## WORK ORDER A
Reproduce the LocalVQE passage, beginning at the words "Try it: https://huggingface.co/spaces/LocalAI-io/LocalVQE-demo." and stopping after "from the listener.", but switch "laptop" to "tablet".

## TEXT PASSAGE

Two sizes — choose by CPU budget:
- v1.3 (current) — 4.8 M parameters (~19 MB F32), ~3.3 ms per 16 ms frame on Zen4 (4 threads), ≈4.7× realtime.
- v1.2 — 1.3 M parameters (~5 MB F32), ~1.6 ms per 16 ms frame on Zen4 (4 threads), ≈9.7× realtime.
Causal, streaming: 256-sample hop, 16 ms algorithmic latency
F32 reference inference in C++ via GGML; PyTorch reference included for verification and research

Try it: https://huggingface.co/spaces/LocalAI-io/LocalVQE-demo.

LocalVQE is a derivative of DeepVQE (Indenbom et al., Interspeech 2023) — smaller, GGML-native, and tuned for streaming CPU inference.

A concrete example

Picture a video call from a laptop. Your microphone picks up three things alongside your voice:

The remote participant's voice, played back through your speakers and caught again by your mic — this is the echo. Without cancellation they hear themselves a fraction of a second later.
Your own voice bouncing off walls, desk, and monitor before reaching the mic — this is reverberation, the "tunnel" or "bathroom" sound that makes you feel far away from the listener.
A fan, keyboard clatter, a dog barking, or traffic outside — plain background noise.

[Stored records]

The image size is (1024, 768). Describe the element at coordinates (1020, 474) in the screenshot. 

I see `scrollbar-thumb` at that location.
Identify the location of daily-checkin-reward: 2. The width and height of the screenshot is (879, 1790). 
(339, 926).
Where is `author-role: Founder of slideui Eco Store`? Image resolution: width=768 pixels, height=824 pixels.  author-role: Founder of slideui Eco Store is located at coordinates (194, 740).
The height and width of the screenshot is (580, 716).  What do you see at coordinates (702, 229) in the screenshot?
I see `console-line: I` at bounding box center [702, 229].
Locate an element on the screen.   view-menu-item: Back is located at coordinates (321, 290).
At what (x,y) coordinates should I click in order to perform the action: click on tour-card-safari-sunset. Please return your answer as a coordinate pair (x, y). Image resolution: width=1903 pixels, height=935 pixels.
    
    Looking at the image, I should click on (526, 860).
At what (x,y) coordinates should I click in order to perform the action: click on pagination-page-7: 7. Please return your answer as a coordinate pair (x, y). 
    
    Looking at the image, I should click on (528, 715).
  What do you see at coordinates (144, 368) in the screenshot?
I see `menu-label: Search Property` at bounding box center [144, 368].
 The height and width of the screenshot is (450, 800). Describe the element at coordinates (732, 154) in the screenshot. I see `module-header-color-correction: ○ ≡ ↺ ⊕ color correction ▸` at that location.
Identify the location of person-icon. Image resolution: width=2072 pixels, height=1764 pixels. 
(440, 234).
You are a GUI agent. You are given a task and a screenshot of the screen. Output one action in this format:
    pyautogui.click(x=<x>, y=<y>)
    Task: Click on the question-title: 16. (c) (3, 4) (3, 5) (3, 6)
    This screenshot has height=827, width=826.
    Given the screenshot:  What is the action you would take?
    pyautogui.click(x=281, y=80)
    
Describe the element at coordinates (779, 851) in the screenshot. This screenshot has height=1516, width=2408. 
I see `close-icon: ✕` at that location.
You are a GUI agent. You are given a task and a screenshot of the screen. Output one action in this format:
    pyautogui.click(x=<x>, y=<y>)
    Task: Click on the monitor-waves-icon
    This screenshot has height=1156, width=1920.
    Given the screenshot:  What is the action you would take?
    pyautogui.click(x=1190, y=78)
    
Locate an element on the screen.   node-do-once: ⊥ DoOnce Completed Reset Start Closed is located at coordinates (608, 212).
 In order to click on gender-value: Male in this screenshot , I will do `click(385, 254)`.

## WORK ORDER B
Please filter the records down to every line that holds the string "element", matching case exactly.

## RESULT A
Try it: https://huggingface.co/spaces/LocalAI-io/LocalVQE-demo.

LocalVQE is a derivative of DeepVQE (Indenbom et al., Interspeech 2023) — smaller, GGML-native, and tuned for streaming CPU inference.

A concrete example

Picture a video call from a tablet. Your microphone picks up three things alongside your voice:

The remote participant's voice, played back through your speakers and caught again by your mic — this is the echo. Without cancellation they hear themselves a fraction of a second later.
Your own voice bouncing off walls, desk, and monitor before reaching the mic — this is reverberation, the "tunnel" or "bathroom" sound that makes you feel far away from the listener.

## RESULT B
The image size is (1024, 768). Describe the element at coordinates (1020, 474) in the screenshot. 
Locate an element on the screen.   view-menu-item: Back is located at coordinates (321, 290).
 The height and width of the screenshot is (450, 800). Describe the element at coordinates (732, 154) in the screenshot. I see `module-header-color-correction: ○ ≡ ↺ ⊕ color correction ▸` at that location.
Describe the element at coordinates (779, 851) in the screenshot. This screenshot has height=1516, width=2408. 
Locate an element on the screen.   node-do-once: ⊥ DoOnce Completed Reset Start Closed is located at coordinates (608, 212).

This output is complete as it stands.